=== Records for the task ===

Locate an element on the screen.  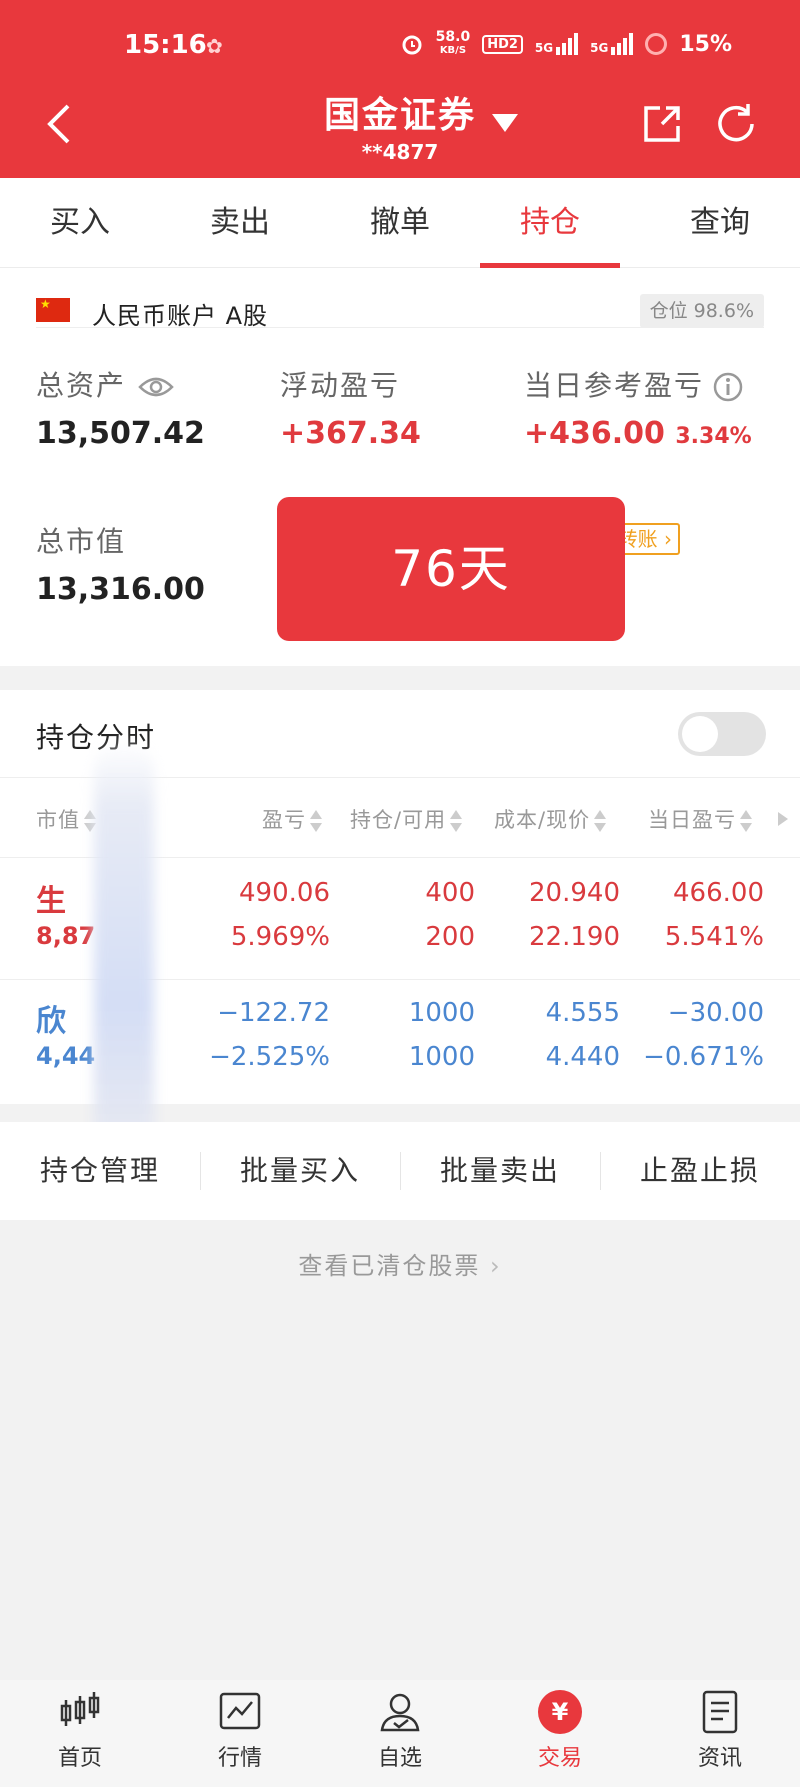
current-price: 22.190 is located at coordinates (574, 937).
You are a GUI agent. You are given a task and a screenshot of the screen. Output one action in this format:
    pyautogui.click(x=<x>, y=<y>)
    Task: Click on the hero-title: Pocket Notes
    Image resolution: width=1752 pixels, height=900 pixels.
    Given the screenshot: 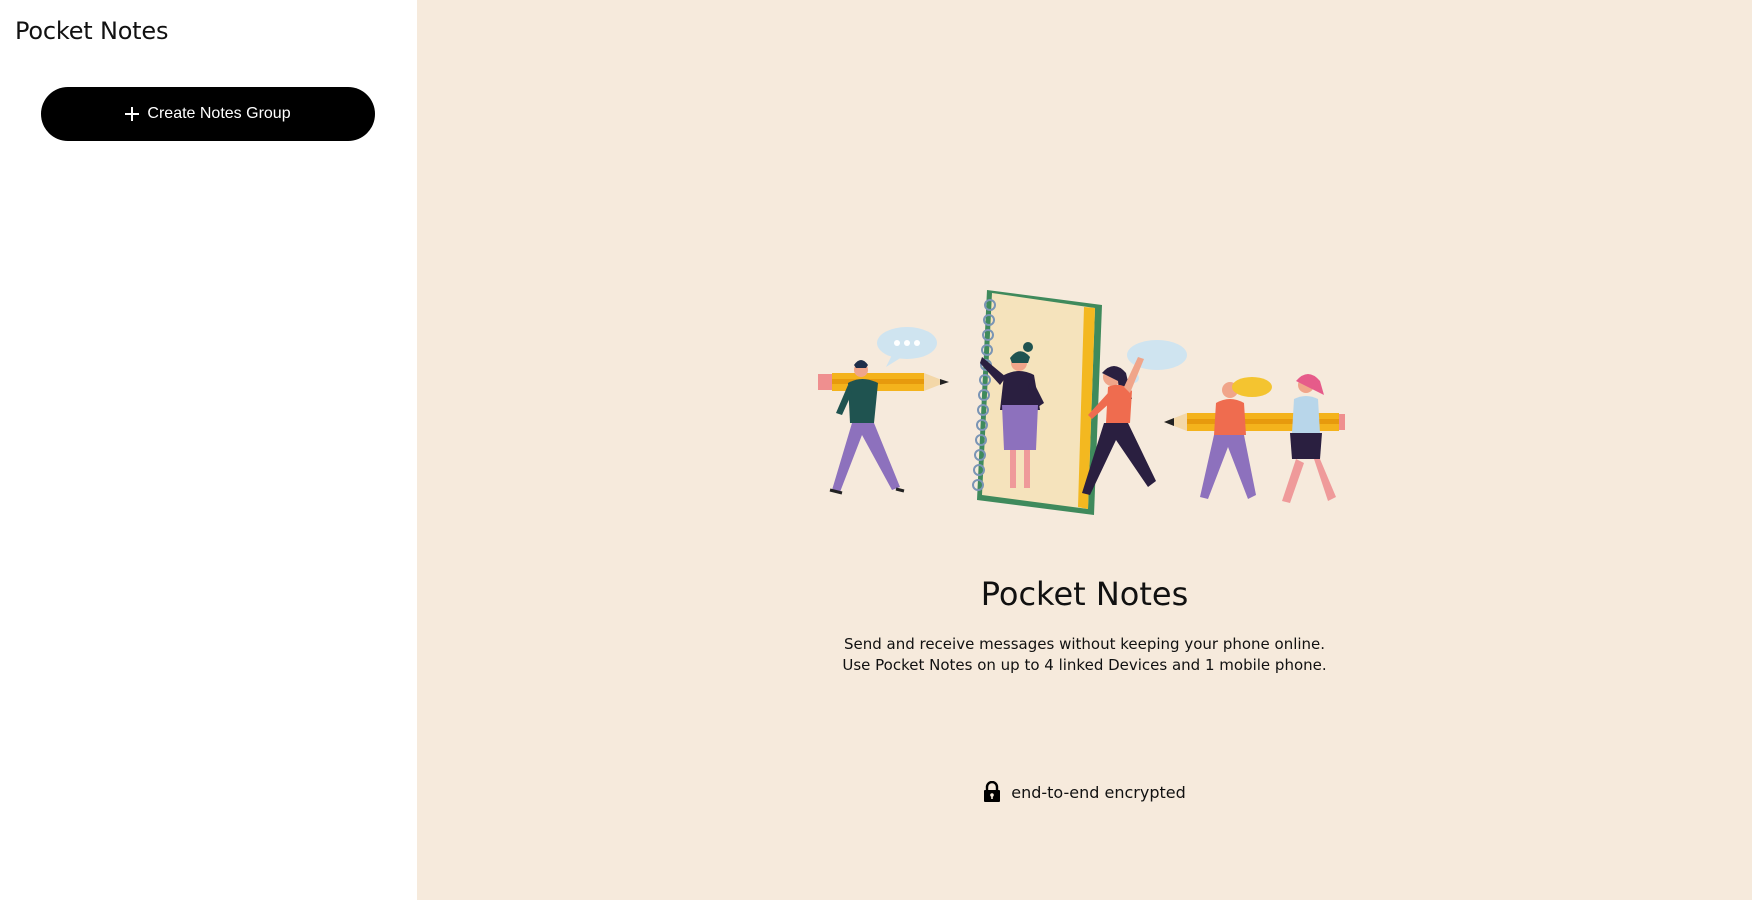 What is the action you would take?
    pyautogui.click(x=1084, y=594)
    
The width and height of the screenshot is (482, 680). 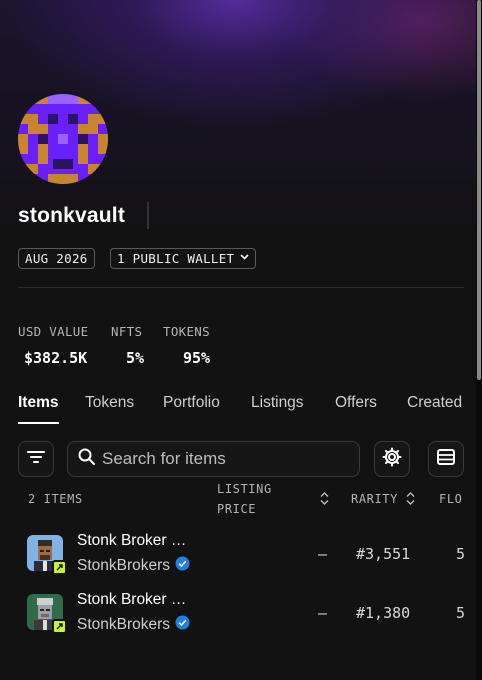 I want to click on filter-icon, so click(x=36, y=460).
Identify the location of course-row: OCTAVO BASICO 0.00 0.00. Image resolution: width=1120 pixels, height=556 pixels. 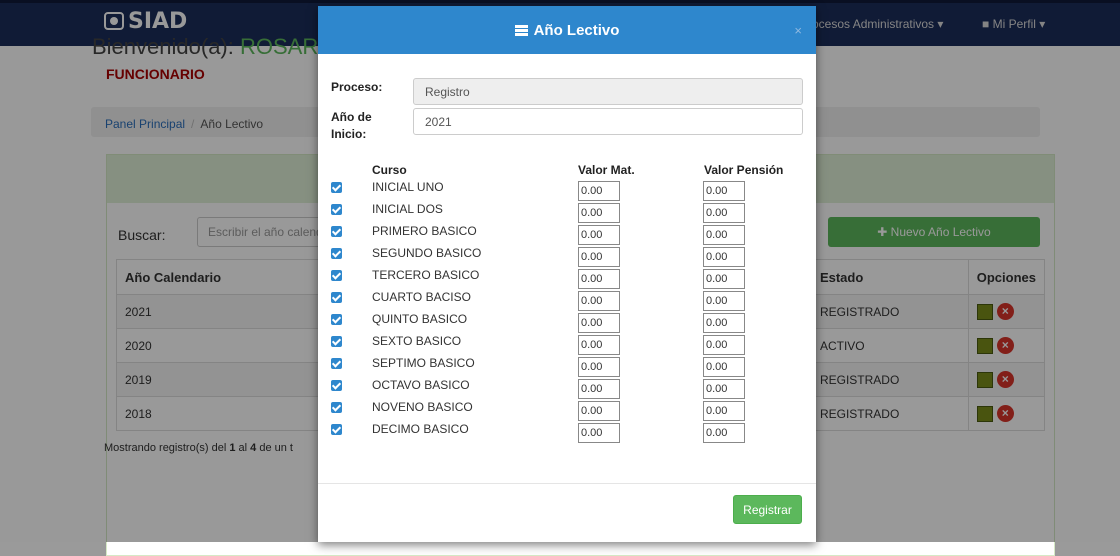
(556, 389).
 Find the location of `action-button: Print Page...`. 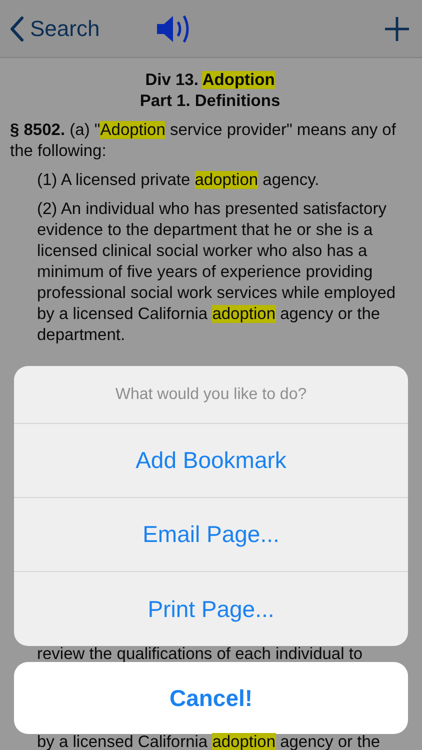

===

# Instructions for the task
Lay out the lines from the one containing "Identify the location" through the last line as a Markdown table with the columns No. and Line, skipping any blank lines. Leave the pictures out.

# Your solution
| No. | Line |
|---|---|
| 1 | Identify the location of course-row: OCTAVO BASICO 0.00 0.00. Image resolution: width=1120 pixels, height=556 pixels.  |
| 2 | (556, 389). |
| 3 |  Find the location of `action-button: Print Page...`.  |